You’re in ‘‘Landline,’’ a comedy about infidelity that takes place in the ’90s. I can’t help thinking that cellphones and social media have made it easier to cheat. Now there are websites, so you don’t have to think about it too hard. The Ashley Madison of it all is totally psychotic. I think the cellphone creates a sense of entitlement. A bond you share with someone is not something that goes on autopilot. The stress of potentially breaking that bond is always underlying in one way or another, and that’s usually what makes the bond holy, that feeling of ‘‘I worked so hard to preserve this.’’ There’s also a very fine line between a bond feeling like a connection on purpose and a trap forever without a lot of choice. It can make people act in indirect and stealthy and hurtful ways.

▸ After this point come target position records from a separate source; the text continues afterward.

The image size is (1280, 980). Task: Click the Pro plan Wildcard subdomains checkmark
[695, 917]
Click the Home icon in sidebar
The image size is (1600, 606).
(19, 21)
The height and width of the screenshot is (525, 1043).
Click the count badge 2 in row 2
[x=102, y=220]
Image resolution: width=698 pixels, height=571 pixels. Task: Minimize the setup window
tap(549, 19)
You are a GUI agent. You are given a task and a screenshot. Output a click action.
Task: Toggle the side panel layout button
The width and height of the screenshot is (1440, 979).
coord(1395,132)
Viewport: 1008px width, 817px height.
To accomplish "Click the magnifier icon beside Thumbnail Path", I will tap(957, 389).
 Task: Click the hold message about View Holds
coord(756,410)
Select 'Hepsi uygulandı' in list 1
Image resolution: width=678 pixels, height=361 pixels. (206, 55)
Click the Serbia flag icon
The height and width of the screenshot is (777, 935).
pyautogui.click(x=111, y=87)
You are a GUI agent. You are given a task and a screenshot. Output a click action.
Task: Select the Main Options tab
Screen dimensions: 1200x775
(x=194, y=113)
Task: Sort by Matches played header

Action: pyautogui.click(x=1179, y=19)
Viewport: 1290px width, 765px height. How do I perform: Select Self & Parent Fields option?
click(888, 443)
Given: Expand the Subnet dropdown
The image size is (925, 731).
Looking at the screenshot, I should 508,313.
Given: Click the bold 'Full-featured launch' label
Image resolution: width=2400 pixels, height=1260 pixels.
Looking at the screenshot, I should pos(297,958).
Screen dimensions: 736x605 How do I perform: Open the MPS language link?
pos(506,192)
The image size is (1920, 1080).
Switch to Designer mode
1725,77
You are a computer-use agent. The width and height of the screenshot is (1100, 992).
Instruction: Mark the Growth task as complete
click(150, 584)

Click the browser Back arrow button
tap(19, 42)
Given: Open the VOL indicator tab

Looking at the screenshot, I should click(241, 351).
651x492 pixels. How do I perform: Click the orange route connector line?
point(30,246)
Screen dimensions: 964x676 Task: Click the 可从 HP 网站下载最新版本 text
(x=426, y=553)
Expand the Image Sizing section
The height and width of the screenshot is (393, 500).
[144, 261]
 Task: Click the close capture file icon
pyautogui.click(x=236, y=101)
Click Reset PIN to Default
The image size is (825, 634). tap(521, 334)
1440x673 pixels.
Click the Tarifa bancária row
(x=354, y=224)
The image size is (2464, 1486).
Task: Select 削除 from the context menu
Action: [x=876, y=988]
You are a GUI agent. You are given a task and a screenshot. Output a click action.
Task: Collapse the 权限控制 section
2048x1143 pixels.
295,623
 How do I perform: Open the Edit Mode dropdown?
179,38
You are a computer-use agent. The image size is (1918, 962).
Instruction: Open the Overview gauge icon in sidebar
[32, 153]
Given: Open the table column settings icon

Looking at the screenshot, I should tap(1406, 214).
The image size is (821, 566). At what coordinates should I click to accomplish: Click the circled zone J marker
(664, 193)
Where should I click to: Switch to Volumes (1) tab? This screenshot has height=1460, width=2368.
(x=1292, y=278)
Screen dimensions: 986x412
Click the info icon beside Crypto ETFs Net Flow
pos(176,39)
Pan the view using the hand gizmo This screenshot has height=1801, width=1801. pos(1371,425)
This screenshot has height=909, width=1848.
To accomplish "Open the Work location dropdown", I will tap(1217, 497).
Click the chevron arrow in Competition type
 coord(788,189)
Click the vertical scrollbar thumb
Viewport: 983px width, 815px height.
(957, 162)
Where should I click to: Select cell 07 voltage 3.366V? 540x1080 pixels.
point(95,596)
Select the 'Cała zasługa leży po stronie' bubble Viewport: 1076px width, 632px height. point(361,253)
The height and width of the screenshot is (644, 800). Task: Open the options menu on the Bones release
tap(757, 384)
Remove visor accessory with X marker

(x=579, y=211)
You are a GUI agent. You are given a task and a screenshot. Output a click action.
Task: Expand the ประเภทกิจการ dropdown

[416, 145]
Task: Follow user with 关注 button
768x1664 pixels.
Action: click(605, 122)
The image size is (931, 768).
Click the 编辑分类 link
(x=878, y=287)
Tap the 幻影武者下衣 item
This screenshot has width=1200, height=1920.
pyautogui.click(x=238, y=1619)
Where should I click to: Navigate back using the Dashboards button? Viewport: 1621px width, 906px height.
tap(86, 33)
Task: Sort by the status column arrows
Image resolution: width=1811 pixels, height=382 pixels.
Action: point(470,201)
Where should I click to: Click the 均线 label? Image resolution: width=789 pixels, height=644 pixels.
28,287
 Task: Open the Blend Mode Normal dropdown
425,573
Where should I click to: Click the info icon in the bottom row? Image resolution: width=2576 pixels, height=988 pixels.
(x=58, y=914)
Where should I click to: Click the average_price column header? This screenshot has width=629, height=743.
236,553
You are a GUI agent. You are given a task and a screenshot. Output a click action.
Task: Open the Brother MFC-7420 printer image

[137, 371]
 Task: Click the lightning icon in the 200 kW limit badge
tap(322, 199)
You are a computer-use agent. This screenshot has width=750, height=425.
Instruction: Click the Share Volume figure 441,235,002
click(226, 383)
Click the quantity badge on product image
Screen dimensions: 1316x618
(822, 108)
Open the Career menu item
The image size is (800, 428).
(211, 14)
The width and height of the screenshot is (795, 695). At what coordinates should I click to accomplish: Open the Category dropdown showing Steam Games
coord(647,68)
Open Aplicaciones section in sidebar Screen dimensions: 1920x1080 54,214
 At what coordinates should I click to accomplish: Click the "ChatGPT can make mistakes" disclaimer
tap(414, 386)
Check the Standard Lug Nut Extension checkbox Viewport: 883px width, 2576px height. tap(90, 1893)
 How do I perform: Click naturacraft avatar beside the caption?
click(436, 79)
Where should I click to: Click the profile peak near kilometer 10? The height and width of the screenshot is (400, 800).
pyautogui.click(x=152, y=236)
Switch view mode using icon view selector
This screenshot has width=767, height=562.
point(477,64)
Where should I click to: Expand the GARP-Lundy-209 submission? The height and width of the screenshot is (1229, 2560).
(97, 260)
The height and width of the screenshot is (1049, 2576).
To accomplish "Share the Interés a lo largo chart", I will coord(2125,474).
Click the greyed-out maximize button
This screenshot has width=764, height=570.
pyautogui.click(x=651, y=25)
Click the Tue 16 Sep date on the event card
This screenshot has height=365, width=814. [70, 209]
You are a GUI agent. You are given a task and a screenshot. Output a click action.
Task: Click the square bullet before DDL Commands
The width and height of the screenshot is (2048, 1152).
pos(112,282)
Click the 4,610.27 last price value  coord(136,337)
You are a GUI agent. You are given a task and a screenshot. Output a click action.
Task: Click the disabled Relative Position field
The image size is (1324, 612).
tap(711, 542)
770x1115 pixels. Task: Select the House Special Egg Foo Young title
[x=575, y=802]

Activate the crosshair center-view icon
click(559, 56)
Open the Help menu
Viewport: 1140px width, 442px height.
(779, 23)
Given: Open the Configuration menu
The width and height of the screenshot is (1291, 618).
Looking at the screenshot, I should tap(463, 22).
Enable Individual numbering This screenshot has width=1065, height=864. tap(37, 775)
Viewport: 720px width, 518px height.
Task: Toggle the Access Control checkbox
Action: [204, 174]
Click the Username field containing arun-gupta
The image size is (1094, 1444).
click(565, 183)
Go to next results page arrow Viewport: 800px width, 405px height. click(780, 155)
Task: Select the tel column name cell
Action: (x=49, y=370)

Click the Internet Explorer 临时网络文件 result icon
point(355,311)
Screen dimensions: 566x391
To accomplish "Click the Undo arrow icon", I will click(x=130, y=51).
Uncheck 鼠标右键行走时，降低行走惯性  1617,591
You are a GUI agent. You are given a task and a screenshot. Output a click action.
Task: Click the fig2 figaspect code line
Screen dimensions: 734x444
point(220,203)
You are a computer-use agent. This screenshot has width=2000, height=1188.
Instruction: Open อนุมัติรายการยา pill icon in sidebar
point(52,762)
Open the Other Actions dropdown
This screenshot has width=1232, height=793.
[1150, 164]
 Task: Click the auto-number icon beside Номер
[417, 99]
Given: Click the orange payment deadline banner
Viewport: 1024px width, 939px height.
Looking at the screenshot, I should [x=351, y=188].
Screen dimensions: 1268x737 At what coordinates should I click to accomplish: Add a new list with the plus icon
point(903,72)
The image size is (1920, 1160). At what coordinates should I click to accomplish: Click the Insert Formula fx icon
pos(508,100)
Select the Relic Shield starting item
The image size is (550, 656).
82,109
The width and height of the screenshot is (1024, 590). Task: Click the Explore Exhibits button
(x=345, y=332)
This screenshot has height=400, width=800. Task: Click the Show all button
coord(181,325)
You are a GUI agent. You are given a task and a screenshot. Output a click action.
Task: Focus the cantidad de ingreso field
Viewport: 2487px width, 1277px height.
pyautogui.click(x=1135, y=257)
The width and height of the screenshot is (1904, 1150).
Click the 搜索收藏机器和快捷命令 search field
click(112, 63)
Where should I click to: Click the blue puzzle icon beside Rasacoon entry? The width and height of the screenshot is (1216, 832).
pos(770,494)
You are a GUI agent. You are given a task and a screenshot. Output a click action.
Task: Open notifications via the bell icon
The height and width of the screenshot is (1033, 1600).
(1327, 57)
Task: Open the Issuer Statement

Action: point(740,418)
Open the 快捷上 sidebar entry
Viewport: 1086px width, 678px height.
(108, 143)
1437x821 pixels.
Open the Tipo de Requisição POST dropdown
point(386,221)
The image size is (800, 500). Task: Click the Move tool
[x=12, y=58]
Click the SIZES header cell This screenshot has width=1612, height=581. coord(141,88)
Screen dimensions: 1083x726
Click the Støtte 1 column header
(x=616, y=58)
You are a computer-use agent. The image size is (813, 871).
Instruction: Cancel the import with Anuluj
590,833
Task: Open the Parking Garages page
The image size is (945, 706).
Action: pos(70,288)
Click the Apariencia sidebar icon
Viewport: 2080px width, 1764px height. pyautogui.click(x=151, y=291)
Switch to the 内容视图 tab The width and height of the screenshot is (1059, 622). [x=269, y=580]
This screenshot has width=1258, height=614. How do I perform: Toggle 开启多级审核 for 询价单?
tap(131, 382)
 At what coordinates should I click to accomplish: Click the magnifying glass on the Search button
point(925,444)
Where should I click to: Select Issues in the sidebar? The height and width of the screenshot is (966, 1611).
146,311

You’ve noted how absurd it is that people keep asking you about accidentally swearing on ‘‘Saturday Night Live’’ in 2009 when you were a cast member, even though, as you put it, ‘‘people say horrible things on Fox News all the time.’’ What do you think we can learn from what our society considers obscene? What’s on Fox News or coming from the Trump administration are outright lies that we either have to casually accept or accept with a side-eye snarky attitude, and that can create the feeling that you’re being bullied and no one’s doing anything about it. There is a group of men that is creating health care legislation that is going to take care away from the people who need it most: That’s behavior that’s coming from people who feel small, who are in pain and who are obsessed with power. My behavior, almost a decade ago, was the behavior of a young, fun woman who got carried away in the middle of the night. But yeah, I understand that you are not allowed to say [expletive] on network TV.